I just don't know what to do.
I don't have bottom dysphoria. (Well, I guess I don't really have ant dysphoria, for that matter.)
Where do I start? The idea of having a penis does not repel me, and in fact seems like it would make me feel like more of a man and more like myself.
Here's the really complicated part — I am heteroromantic homosexual. I have the strong desire to form monogamous relationships with girls and have distinct romantic emotions for them. However, I also only get aroused by the thought of being penetrated by a man and I only have sexual desires for men. I love the idea of using my vagina for sex with a male. But I also really want to penetrate my future female partner using a penis.

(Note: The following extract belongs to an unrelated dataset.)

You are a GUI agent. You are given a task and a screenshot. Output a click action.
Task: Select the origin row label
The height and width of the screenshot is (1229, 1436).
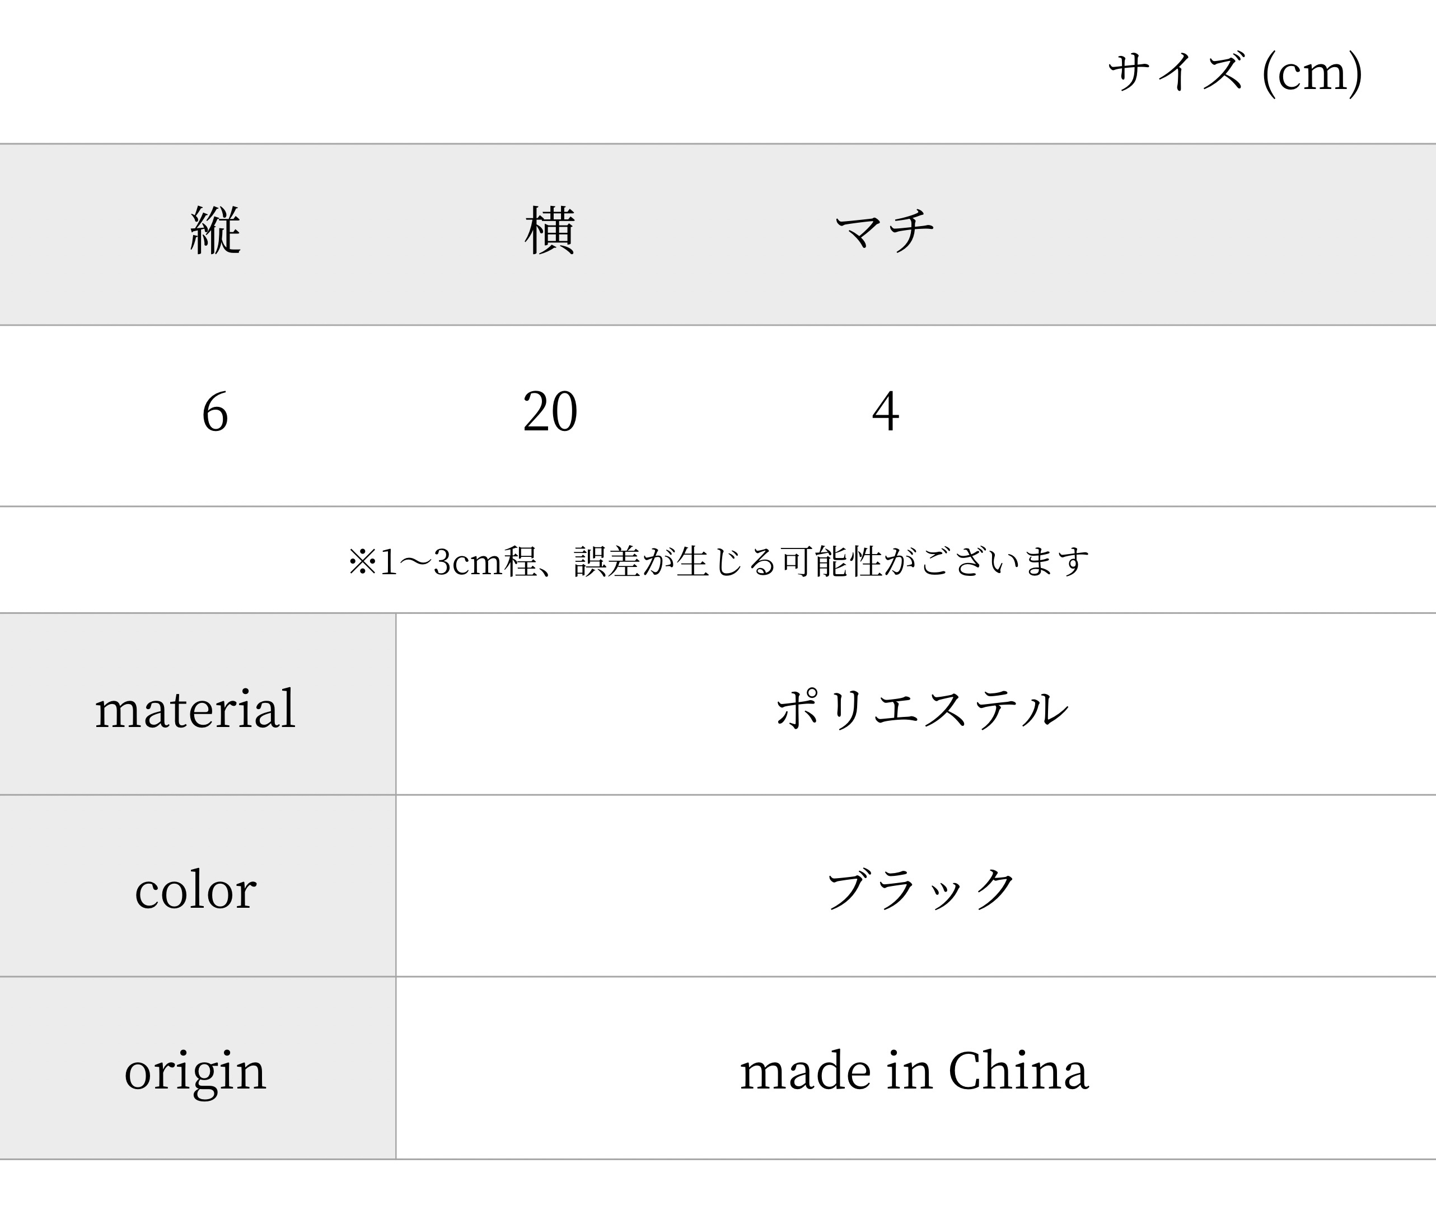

As a side note, I don't really experience any dysphoria. The biggest reason I believe firmly I am FTM is because I feel male. I see myself in the future with a male body and I have always been male in my dreams. The idea of getting body hair and a male chest and whatnot sounds like an amazing feeling, but is my lack of dysphoria indicative of something?
I feel very sad about all of this. I can't stand being aroused/masturbating anymore because it just depresses me more. I feel like I will never be able to sustain a lasting relationship with anybody. I feel like I won't be able to satisfy them, and I feel like they, whether male or female, will never bring me total fulfillment either because of my mixed orientations.
Even if nobody has any advice, I just needed to get this out. Thanks for reading.